Così, tra un viaggio a Tokyo, una gita al santuario dei Pokemon, un matrimonio giapponese, un viaggio a Budapest per la maratona e uno stage di calcio, Thelma conosce quel figlio che non ha mai conosciuto prima. Cresce con lui e si riscopre una mamma piena di coraggio e amore, una mamma che farebbe di tutto per suo figlio. Anche incontrare di nuovo quel padre che Louis non ha mai conosciuto, ma che vorrebbe tanto vedere. 

La sola vera relazione che ho avuto nella mia vita è stata con il padre biologico di Louis. Una relazione passionale, durata quasi due anni. Ma un rapporto impossibile. Lui non ha mai saputo di essere diventato padre. Io non ho mai cercato di sapere che fine avesse fatto. Più volte Louis mi domandava di raccontargli qualcosa in proposito, e anche mia madre mi chiedeva spesso del padre di Louis. Ha avanzato delle ipotesi, ma mi sono sempre rifiutata di dire una parola in più. Ho preferito avere una relazione semplice ed esclusiva madre-figlio, piuttosto che un triangolo invisibile. Ho scelto l’opzione famiglia scombinata anziché ricombinata a forza.

Oltre a far capire al figlio di poter essere una mamma migliore di quella che è stata fino a ora, grazie al quaderno delle meraviglie cambia anche il rapporto tra Thelma e sua madre, Odette.

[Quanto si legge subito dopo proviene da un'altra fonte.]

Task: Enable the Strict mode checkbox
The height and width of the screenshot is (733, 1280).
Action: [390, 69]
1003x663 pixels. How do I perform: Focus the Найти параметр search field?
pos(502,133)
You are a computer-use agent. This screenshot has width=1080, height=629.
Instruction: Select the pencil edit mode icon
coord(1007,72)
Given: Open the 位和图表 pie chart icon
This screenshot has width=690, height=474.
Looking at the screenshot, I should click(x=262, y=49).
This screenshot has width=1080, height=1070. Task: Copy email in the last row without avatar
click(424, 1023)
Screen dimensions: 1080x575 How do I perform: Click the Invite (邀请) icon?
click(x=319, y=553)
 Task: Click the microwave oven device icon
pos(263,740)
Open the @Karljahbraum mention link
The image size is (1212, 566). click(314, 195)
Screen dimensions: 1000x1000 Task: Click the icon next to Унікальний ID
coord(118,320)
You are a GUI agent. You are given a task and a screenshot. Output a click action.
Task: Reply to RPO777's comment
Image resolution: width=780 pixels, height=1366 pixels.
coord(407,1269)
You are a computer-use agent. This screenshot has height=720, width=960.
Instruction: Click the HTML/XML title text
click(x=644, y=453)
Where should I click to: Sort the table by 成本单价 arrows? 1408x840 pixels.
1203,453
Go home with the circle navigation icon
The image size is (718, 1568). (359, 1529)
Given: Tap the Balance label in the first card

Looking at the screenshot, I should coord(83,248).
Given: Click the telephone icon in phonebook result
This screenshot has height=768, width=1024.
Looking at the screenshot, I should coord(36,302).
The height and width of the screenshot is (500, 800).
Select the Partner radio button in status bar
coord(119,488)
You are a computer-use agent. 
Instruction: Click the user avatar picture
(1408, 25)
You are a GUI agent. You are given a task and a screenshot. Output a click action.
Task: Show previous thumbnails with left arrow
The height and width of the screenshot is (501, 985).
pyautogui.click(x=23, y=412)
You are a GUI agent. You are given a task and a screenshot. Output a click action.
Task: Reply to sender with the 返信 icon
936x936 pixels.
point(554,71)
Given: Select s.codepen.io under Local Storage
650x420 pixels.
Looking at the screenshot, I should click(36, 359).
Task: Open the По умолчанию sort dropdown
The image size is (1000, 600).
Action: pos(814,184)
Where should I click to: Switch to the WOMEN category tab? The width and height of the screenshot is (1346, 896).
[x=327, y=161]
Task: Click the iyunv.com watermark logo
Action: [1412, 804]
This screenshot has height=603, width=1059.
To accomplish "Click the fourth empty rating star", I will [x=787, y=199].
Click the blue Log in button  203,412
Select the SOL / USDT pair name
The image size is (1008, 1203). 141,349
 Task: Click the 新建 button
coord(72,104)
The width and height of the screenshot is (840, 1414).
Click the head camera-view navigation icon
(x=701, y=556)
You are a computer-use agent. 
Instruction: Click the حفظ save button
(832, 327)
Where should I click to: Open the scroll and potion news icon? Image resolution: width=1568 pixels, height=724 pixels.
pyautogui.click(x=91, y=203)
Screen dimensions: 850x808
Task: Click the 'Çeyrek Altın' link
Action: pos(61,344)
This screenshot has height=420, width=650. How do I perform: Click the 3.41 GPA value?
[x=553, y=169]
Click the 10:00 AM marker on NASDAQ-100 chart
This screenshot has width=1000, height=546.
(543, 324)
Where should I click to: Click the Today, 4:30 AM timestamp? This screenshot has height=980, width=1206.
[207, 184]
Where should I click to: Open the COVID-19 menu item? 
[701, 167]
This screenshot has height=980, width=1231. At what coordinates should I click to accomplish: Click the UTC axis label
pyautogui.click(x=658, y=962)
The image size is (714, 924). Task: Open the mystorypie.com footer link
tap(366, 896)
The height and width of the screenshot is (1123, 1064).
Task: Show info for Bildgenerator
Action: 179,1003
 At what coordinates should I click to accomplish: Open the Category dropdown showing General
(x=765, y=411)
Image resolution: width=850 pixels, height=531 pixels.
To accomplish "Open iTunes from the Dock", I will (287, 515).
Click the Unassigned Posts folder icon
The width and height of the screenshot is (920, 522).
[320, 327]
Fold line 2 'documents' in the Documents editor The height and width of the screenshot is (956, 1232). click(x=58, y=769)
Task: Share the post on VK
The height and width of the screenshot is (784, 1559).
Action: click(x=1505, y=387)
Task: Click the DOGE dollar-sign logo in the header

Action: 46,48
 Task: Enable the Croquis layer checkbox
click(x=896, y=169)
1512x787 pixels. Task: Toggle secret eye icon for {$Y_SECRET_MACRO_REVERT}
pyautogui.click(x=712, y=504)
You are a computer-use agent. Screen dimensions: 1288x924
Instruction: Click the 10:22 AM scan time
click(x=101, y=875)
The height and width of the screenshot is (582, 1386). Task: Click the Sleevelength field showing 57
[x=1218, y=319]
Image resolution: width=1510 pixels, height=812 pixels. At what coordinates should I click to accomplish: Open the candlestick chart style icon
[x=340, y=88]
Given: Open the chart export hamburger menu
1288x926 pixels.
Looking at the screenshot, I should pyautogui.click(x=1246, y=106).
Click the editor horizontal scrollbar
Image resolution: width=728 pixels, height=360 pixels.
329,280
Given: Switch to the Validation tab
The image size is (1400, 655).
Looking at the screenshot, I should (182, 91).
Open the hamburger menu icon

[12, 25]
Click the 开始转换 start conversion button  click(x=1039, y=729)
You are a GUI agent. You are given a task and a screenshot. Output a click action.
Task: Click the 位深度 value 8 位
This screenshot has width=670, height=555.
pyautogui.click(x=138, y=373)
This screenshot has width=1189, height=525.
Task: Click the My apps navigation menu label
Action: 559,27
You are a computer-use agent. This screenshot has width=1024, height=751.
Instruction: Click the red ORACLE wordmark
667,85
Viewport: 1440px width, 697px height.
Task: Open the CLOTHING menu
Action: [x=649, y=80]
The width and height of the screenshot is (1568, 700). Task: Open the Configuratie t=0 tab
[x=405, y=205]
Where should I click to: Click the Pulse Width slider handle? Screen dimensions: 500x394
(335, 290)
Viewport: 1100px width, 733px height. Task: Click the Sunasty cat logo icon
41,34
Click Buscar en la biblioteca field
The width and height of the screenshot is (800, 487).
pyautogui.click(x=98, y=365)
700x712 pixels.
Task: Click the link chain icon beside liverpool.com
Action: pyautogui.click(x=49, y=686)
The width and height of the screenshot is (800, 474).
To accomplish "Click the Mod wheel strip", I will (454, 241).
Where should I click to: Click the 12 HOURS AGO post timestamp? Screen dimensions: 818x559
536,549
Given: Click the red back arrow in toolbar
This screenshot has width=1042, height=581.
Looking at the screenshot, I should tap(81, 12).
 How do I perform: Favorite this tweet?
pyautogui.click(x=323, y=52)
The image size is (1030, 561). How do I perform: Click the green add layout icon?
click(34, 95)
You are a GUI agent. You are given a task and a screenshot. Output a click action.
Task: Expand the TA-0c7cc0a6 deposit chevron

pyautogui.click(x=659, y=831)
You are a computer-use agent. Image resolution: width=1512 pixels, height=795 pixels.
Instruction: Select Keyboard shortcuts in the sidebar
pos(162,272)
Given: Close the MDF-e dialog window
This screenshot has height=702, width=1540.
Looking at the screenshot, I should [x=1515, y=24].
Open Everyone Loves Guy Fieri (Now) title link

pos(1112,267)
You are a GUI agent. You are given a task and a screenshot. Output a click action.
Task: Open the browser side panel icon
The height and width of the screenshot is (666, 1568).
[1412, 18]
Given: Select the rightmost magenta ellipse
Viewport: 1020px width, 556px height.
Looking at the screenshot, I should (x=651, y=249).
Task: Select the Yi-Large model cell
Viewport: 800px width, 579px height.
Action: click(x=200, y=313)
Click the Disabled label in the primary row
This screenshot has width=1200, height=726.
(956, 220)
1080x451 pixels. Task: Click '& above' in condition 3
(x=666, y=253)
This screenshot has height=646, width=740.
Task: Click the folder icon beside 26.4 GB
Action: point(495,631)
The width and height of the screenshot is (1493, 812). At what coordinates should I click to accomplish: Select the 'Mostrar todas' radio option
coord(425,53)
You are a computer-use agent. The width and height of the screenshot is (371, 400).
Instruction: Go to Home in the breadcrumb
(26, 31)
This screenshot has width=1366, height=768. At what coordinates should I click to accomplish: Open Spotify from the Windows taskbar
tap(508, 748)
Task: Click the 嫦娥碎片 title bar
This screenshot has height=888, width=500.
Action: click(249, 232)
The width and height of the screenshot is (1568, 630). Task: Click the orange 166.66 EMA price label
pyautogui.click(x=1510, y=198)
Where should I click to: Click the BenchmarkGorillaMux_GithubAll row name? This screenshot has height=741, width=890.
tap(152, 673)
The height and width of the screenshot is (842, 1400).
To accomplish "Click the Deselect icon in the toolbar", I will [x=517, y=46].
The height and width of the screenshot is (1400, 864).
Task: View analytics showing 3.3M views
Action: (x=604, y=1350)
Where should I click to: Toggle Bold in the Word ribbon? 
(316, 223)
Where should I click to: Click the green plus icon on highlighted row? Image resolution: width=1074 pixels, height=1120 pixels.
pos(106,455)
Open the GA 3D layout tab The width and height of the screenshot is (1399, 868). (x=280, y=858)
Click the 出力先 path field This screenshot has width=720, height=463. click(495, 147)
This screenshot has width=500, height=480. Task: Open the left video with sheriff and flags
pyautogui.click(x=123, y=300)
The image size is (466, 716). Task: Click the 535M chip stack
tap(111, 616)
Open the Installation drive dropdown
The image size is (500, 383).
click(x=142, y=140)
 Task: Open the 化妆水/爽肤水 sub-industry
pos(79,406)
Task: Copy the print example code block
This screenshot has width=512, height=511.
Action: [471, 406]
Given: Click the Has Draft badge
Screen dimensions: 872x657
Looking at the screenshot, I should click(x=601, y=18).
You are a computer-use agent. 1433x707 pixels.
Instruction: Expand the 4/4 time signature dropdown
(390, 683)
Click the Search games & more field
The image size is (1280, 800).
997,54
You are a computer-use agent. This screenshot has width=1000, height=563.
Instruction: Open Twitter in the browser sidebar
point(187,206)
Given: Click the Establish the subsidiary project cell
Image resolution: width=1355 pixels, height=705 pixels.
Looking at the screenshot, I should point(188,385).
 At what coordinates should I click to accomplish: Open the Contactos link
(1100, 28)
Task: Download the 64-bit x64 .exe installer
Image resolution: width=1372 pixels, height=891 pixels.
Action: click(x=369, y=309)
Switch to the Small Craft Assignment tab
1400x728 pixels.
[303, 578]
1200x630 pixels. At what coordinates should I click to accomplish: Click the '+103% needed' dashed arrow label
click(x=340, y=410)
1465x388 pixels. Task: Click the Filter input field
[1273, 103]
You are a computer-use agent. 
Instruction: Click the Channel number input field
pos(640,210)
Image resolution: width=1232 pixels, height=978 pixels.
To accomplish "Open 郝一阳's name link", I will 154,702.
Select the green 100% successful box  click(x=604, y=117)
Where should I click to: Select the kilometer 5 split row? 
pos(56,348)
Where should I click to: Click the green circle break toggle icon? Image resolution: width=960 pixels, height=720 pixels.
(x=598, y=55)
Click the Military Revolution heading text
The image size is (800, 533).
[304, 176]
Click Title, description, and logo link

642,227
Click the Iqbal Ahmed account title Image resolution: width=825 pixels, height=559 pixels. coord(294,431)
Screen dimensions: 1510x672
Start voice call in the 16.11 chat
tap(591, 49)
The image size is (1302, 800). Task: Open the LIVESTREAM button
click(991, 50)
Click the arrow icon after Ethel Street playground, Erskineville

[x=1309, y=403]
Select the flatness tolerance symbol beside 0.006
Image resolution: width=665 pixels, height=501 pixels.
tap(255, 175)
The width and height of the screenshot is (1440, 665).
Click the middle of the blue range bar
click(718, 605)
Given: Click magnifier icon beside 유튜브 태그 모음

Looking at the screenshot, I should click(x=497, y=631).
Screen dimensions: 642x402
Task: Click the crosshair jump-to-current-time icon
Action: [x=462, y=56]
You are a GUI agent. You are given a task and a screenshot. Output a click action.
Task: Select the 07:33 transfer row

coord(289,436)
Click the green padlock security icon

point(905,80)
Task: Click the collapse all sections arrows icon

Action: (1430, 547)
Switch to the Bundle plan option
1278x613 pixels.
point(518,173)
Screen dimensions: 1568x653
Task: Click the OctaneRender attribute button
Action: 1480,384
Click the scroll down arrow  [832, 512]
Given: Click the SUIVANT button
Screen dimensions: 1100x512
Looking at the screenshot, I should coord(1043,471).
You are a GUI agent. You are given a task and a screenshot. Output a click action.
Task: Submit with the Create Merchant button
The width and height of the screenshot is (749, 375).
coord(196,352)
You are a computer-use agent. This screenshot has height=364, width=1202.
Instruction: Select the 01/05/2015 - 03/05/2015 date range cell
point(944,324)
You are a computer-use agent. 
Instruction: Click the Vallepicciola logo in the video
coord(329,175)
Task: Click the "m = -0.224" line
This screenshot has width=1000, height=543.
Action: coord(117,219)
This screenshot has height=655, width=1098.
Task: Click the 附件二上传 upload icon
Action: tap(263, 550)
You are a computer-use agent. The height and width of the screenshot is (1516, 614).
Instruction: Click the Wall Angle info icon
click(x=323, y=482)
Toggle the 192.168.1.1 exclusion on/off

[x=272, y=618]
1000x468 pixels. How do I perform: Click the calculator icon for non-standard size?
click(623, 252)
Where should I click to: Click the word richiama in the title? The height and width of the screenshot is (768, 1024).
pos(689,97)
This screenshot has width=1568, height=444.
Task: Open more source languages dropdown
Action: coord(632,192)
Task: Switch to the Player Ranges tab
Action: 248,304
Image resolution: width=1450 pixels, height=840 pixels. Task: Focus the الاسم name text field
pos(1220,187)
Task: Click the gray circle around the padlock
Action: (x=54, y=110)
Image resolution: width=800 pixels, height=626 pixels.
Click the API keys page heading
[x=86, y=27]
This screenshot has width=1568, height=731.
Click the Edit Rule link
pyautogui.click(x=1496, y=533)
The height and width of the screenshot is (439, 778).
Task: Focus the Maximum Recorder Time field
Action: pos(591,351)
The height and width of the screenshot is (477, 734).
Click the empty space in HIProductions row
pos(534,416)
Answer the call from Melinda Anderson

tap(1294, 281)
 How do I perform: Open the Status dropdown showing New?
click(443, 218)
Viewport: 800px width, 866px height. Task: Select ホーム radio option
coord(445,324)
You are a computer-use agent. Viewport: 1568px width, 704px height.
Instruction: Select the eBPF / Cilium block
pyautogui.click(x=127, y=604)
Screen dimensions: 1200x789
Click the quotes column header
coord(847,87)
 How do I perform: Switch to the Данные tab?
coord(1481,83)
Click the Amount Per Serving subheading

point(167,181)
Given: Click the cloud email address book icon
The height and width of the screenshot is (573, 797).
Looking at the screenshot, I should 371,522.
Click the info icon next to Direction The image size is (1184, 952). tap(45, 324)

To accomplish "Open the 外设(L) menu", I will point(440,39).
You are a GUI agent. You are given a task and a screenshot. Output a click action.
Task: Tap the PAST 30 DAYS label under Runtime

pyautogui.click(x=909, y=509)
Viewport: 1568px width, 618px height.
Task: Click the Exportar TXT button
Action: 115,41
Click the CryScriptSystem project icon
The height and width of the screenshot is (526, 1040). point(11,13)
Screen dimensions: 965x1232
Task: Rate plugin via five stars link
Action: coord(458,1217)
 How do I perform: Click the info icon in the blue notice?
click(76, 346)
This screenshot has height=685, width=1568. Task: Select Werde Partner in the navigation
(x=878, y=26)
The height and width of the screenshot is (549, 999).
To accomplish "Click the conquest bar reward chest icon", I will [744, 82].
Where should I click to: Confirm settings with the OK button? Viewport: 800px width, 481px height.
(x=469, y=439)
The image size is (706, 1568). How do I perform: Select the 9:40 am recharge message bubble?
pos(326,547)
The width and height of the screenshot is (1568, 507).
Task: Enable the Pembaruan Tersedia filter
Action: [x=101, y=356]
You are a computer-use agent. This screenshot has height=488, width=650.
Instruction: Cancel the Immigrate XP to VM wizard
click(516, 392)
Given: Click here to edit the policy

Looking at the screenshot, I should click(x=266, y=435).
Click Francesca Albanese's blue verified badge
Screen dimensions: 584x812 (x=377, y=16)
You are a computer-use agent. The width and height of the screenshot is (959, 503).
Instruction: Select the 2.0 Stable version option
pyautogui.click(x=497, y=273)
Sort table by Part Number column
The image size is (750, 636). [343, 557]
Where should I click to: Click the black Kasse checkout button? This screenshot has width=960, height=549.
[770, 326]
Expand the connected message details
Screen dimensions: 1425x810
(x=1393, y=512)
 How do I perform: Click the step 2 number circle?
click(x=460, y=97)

Da persone inconciliabili, distanti a persone complici, legate, inseparabili.

Questi sogni che sta realizzando per lui, lo stanno smuovendo, ma l’unica che sente queste cose è Thelma. L’elettroencefalogramma non da miglioramenti, dice che la situazione è drasticamente stabile e Louis non sta facendo progressi.

Istinto materno. Non avevo mai capito davvero il significato di quest’espressione. Adesso invece era sconvolgente constatare quanto fosse precisa, e vera. L’istinto materno è quella cosa che ti fa vedere quello che gli altri non possono vedere, sentire profondamente i cambiamenti. Io sentivo Louis. Io sentivo Louis, e Louis mi parlava.

Inizio con il ringraziare infinitamente la casa editrice Rizzoli per avermi inviato l’eBook di questo romanzo. Un romanzo che trasuda dolore, amore, forza, coraggio, sofferenza, pentimento. L’amore di una madre per un figlio è una delle forme più potenti di amore, e in questo romanzo lo conosciamo a pieno.

Vediamo Thelma trasformarsi da una persona che ha un figlio di cui non si prende cura, un figlio a cui non dedica un minuto del suo tempo a una persona che mette al centro del suo universo il sangue del suo sangue, la persona più importante della sua vita, il figlio che sta rischiando di perdere e per cui farà salti mortali pur di recuperare ciò in cui è mancata precedentemente.
Vediamo sua madre imporsi a lei, salvarla dall’abisso, facendole forza e sostenendola.

Ho apprezzato anche i capitoli in cui la voce narrante era lo stesso Louis. Veniamo così a conoscenza di cosa prova, di cosa sente, di cosa accadrà se il suo corpo non reagirà e le sue paure. Un ragazzino di soli dodici anni con la passione per il calcio, a cui è mancata quella madre che Thelma sta diventando, ma che lui si sta perdendo. Capisce il suo cambiamento dal tono della voce, dalle risate e dalle chiacchiere che gli rivolge. Sua madre non lo ha mai fatto prima.

Non so se il motivo sia il mio essere madre, ma questo romanzo mi è entrato dentro, piano piano, in modo delicato. Si è insinuato nei miei pensieri, mi ha fatto impaurire, tremare, sperare, gioire. Un romanzo che comprerò sicuramente in versione cartacea perché tenerlo nel mia libreria è fondamentale. La forza che emana è immensa e quando sarò stanca, esausta, basterà aprirlo, leggere qualche passaggio e tutto passerà. Mi ha già fatto questo effetto durante la lettura e mi ha migliorata. Quando un libro migliora la tua persona significa che è un libro importante, speciale, da tenere sempre con te; e io farò esattamente così.